Data engineeringJuly 12, 2021

What is a UUID?

The challenge of identifying data shared between systems dates back to the advent of networked computing. One of the earliest solutions to this problem, the Universally Unique Identifier (UUID), is still in wide use today. Here, we’ll explore this ever-present data identifier in detail.

Prior to the 1980s, computers were largely antisocial creatures. They lived in isolation, not speaking or interacting with each other at all. The information they housed never left the confines of the hardware that stored it, and to “share” data was to physically bring a computer to another location. Although pre-networked computers were wondrous machines for their time, their muteness imposed a severe limitation on their utility. 

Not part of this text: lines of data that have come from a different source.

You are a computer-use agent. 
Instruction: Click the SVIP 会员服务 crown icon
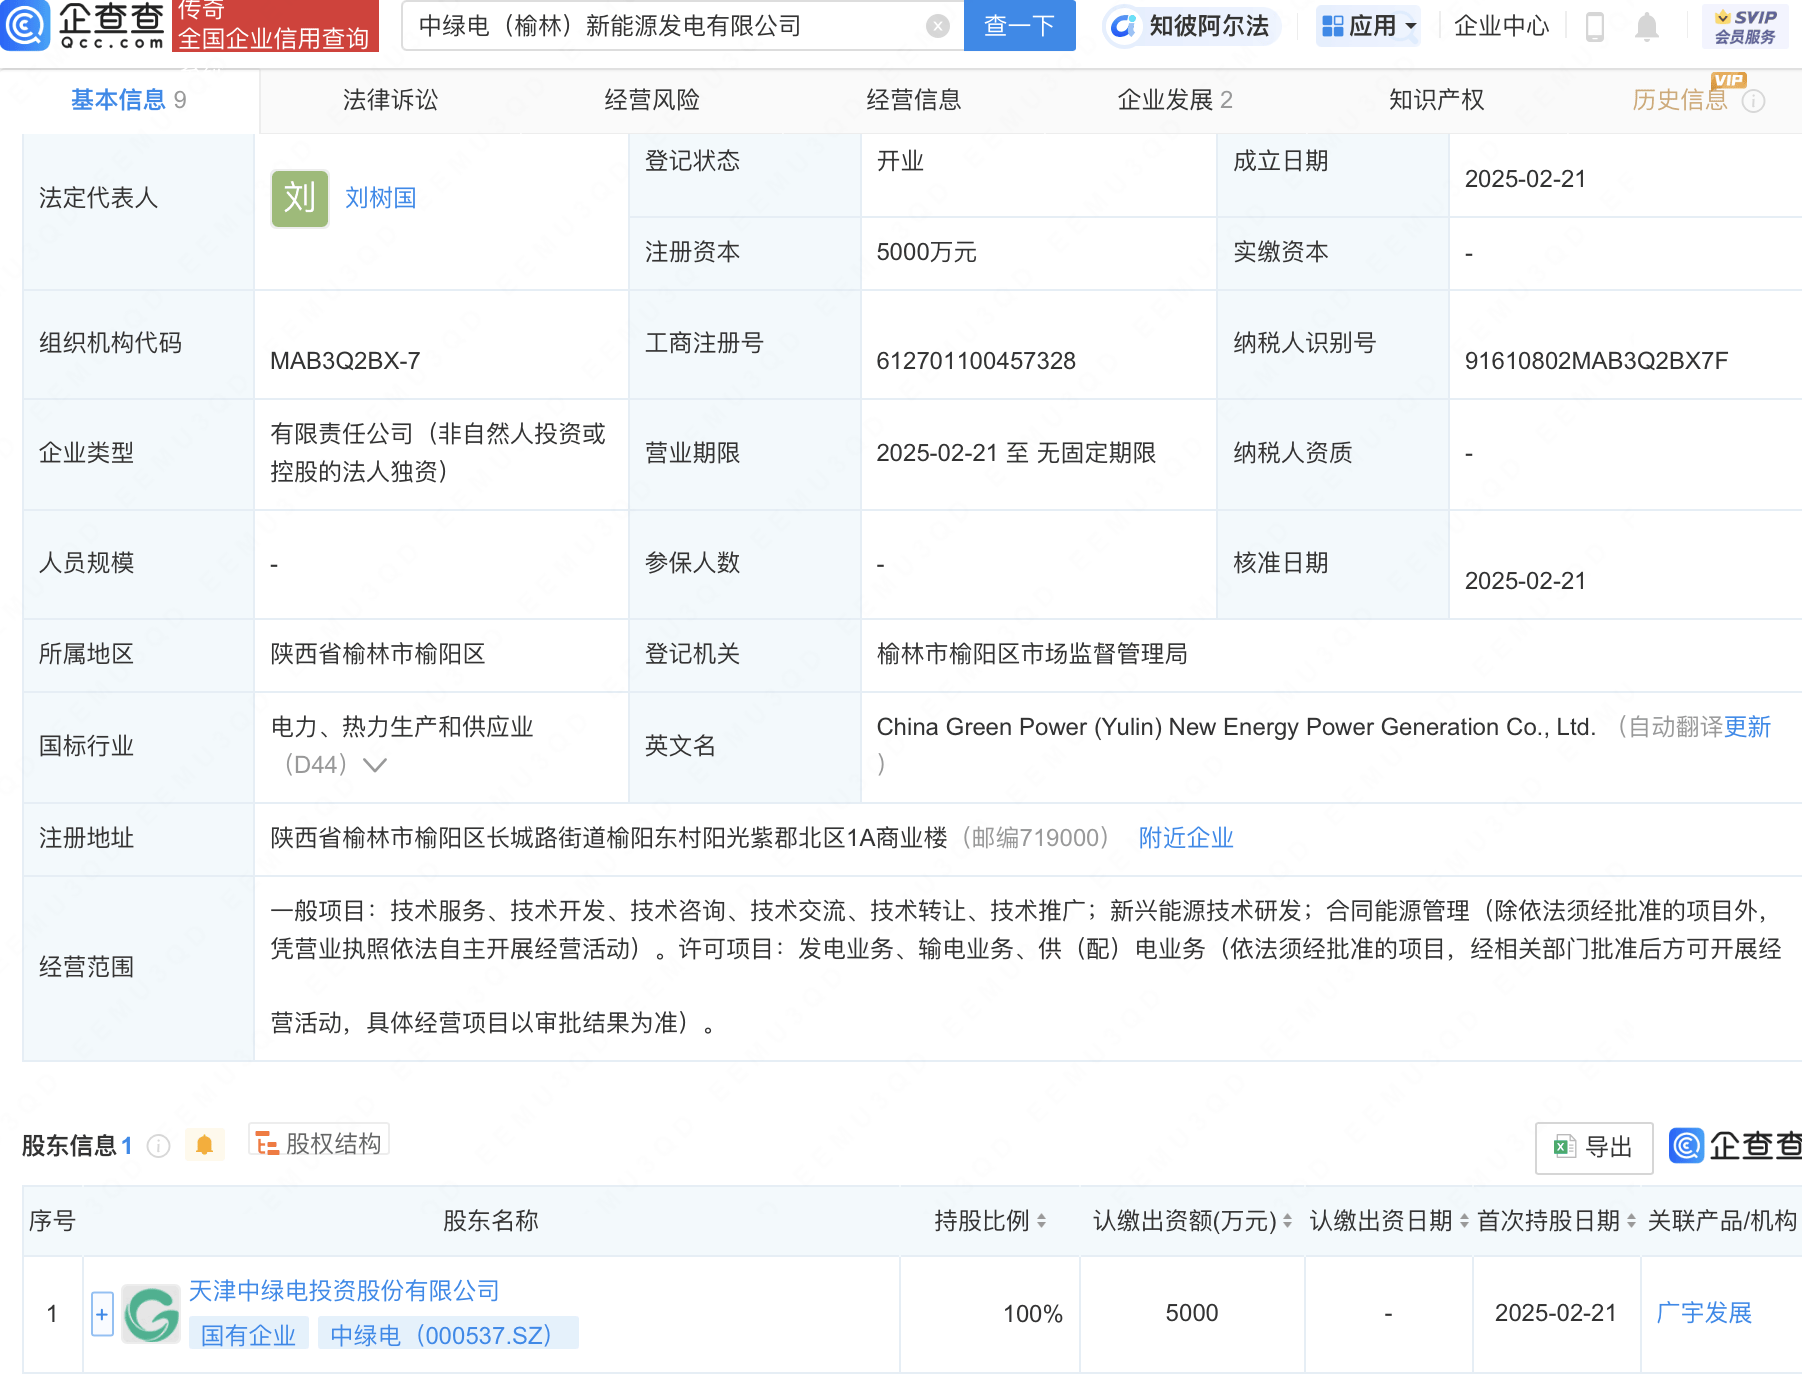[1722, 16]
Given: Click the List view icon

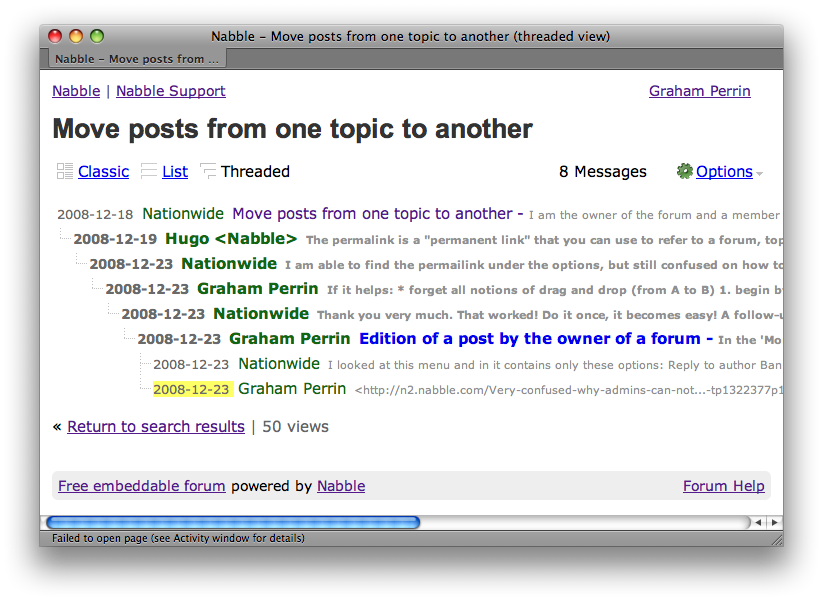Looking at the screenshot, I should click(x=149, y=172).
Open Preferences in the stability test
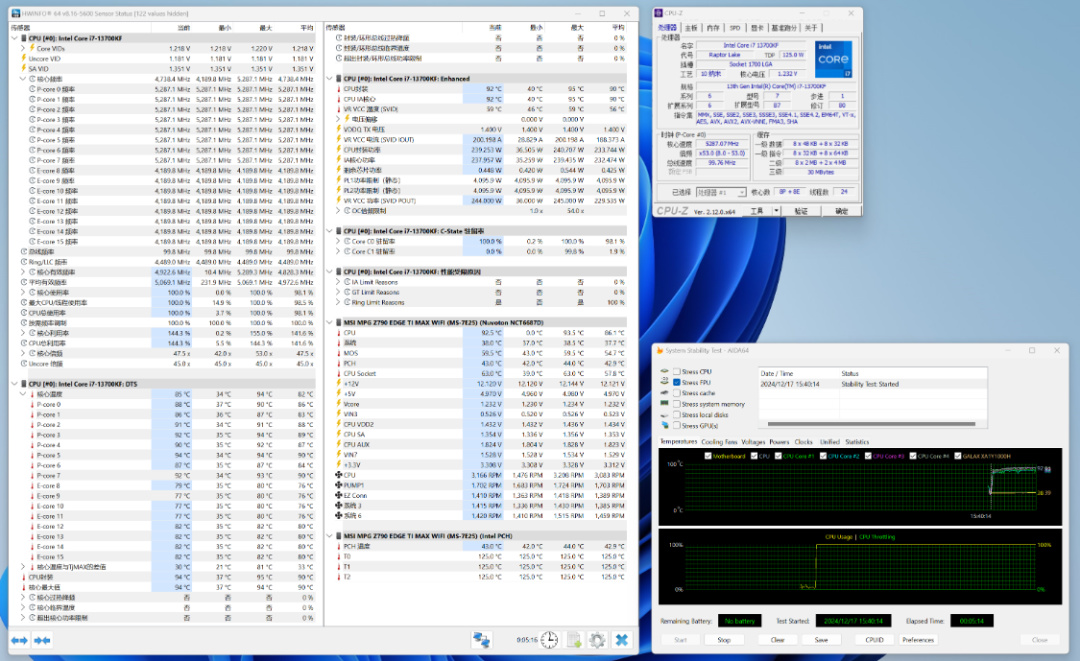This screenshot has height=661, width=1080. click(x=918, y=640)
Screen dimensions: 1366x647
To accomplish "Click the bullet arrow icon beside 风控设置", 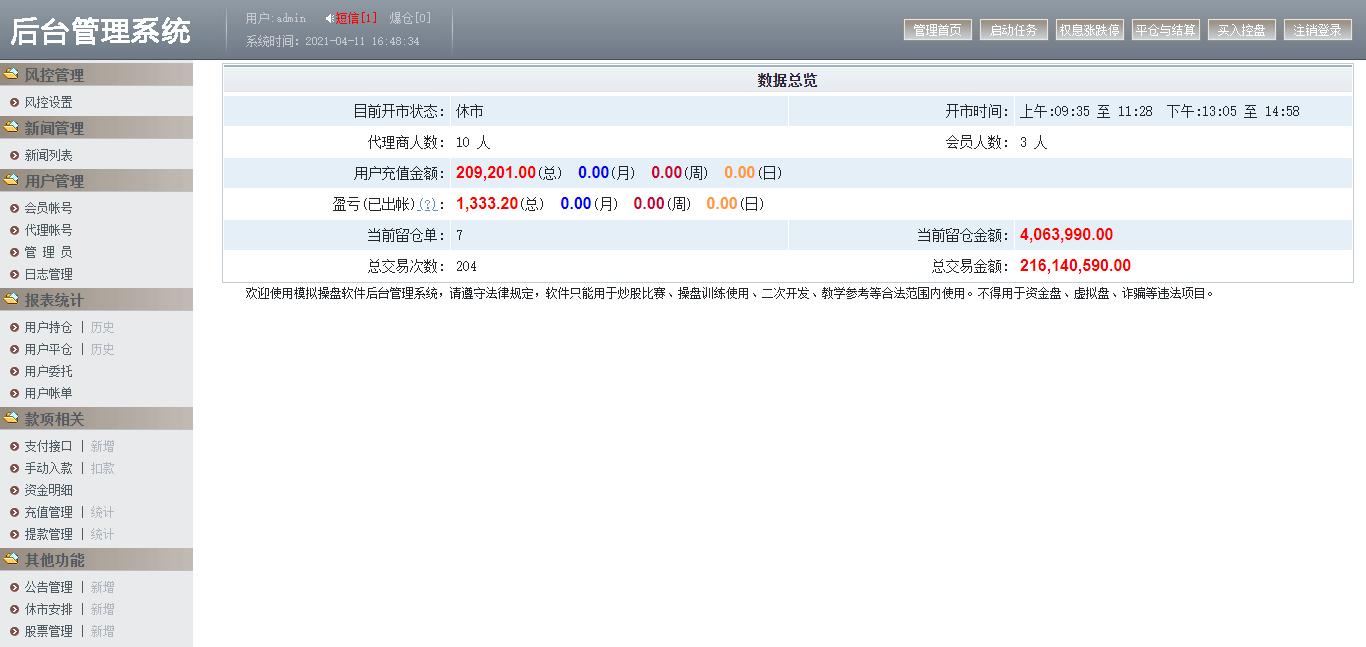I will click(14, 102).
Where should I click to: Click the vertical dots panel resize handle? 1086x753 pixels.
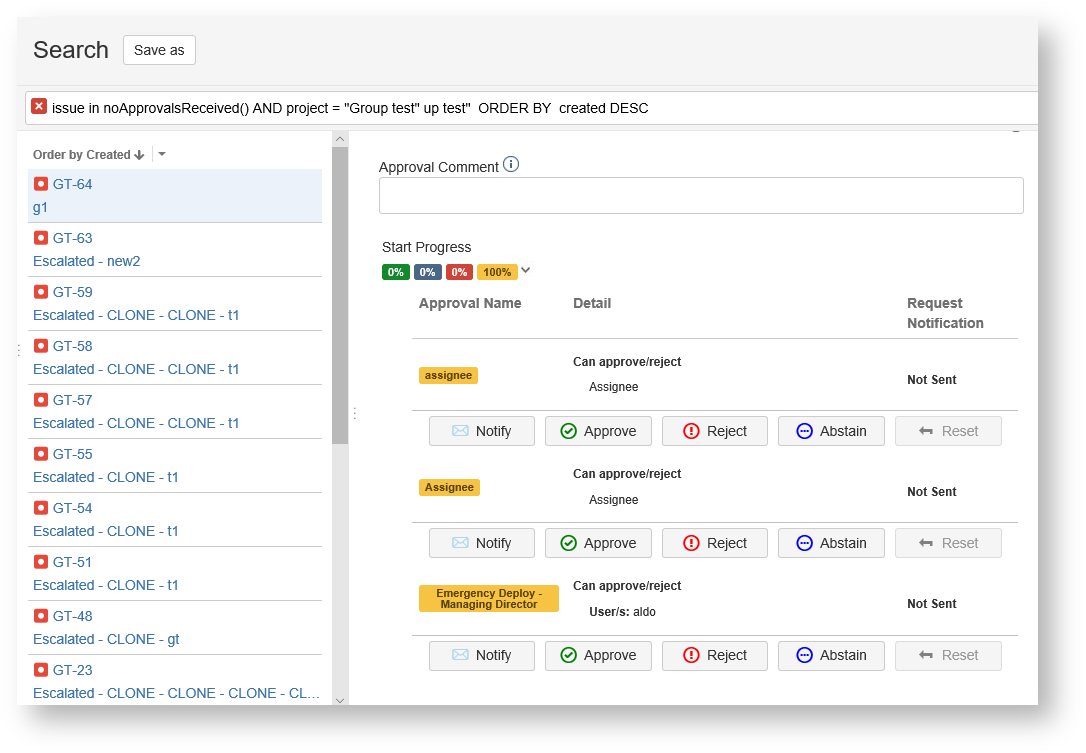pos(354,413)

A company called Apollo Computer, founded in 1980, set out to change this. One of the earliest innovators in this space, Apollo laid the foundation for an era of rapid growth in computer networking by creating the Networked Computing System (NCS), a set of tools and protocols that helped software developers build “distributed” applications through which computers on the same network could share data. One standard the NCS laid out was a system for labeling information in order for it to be recognized when shared between machines, and thus the concept of the UUID was born. 

What is a UUID?

A Universally Unique Identifier (UUID) is a 36-character alphanumeric label used to provide a unique identity to any collection of information within a computing system. Owing to their extremely low probability of duplication, UUIDs are a widely adopted tool for giving persistent and unique identities to practically every type of data imaginable. 

The specifications and format of UUIDs have evolved since this earliest iteration in the NCS, but the core features remains the same: UUIDs are easy to generate, truly unique, and simple for applications to support and parse. For these reasons, they are widely adopted across applications from social networks to data warehouses. 

UUID versions

Today there are five different UUID versions. Each version has slightly different strengths, and therefore may be suited for different use cases. Here is a breakdown of the main differences,  and characteristics of the different UUID versions: 

Version 1 and 2 

Version 1 UUIDs are sometimes referred to as being “time-based” since they incorporate the datetime at which they were generated. In addition to the datetime, the final section of these UUIDs is derived from the media access controller (MAC) address of the generating device. They consist of five separate sections separated by hyphens:

Different sections of a version 1 UUID.

Different sections of a version 1 UUID.

The time_low, time_mid, and time_high_and_version sections pertain to the low, medium, and high timestamps within the current datetime information. The fourth section, clock_seq_hi_and_reserved, is somewhat of a misnomer. Although “clock sequence” may sound like another value taken from another internal process, it is in fact just a randomly generated 16-bit value that helps decrease the likelihood that two v1 UUIDs could ever be identical. FInally, the last 12 characters are taken from the device MAC address. 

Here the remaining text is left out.